**The records**

— Start —

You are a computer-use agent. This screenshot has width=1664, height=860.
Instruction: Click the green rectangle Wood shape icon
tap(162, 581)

— End —
— Start —

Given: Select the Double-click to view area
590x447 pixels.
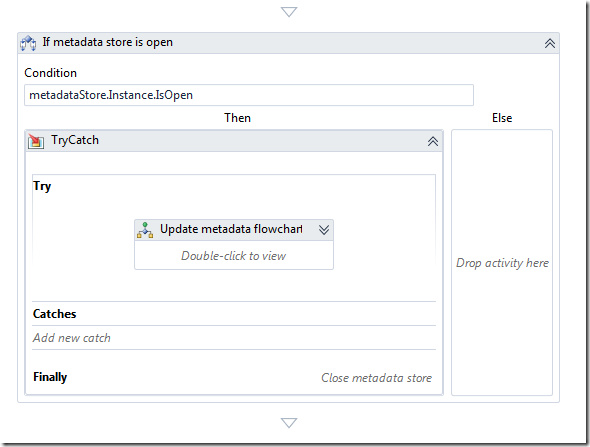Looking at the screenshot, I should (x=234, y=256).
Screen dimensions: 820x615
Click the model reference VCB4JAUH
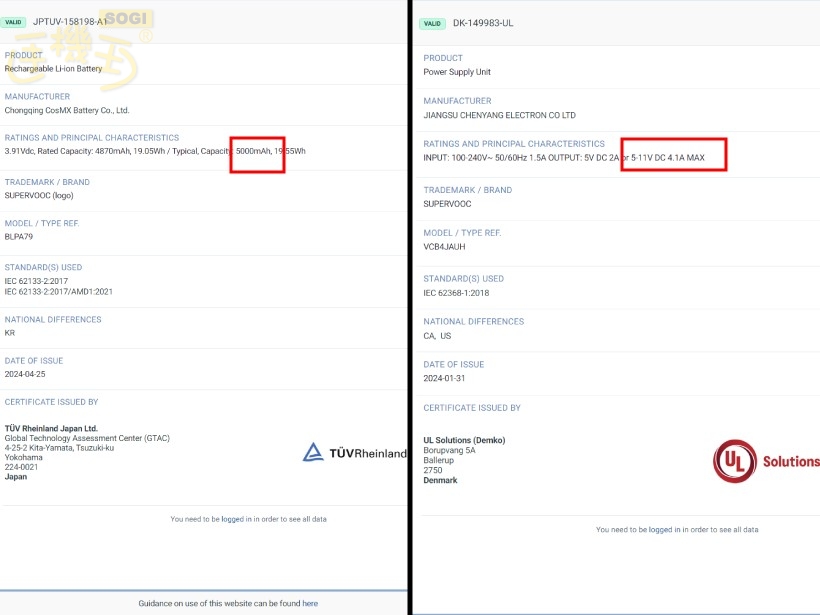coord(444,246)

— End —
— Start —

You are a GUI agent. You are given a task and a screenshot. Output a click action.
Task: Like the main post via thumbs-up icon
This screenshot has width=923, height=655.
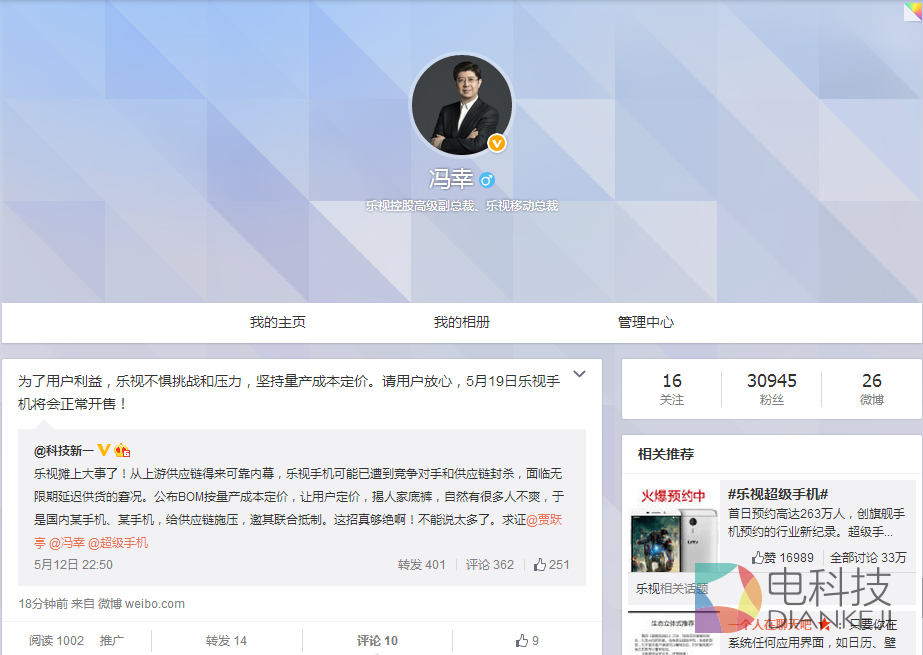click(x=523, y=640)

— End —

**Work to be completed**
Rescale the listing between the lines holding "You are a GUI" and "click(x=523, y=640)", inclusive, and write those lines out again, requests included. Multiply every coordinate in the answers by 0.75, round to whole numbers with halves going up, and leave the pictures out.

**Full answer**
You are a GUI agent. You are given a task and a screenshot. Output a click action.
Task: Like the main post via thumbs-up icon
This screenshot has width=923, height=655.
click(x=392, y=480)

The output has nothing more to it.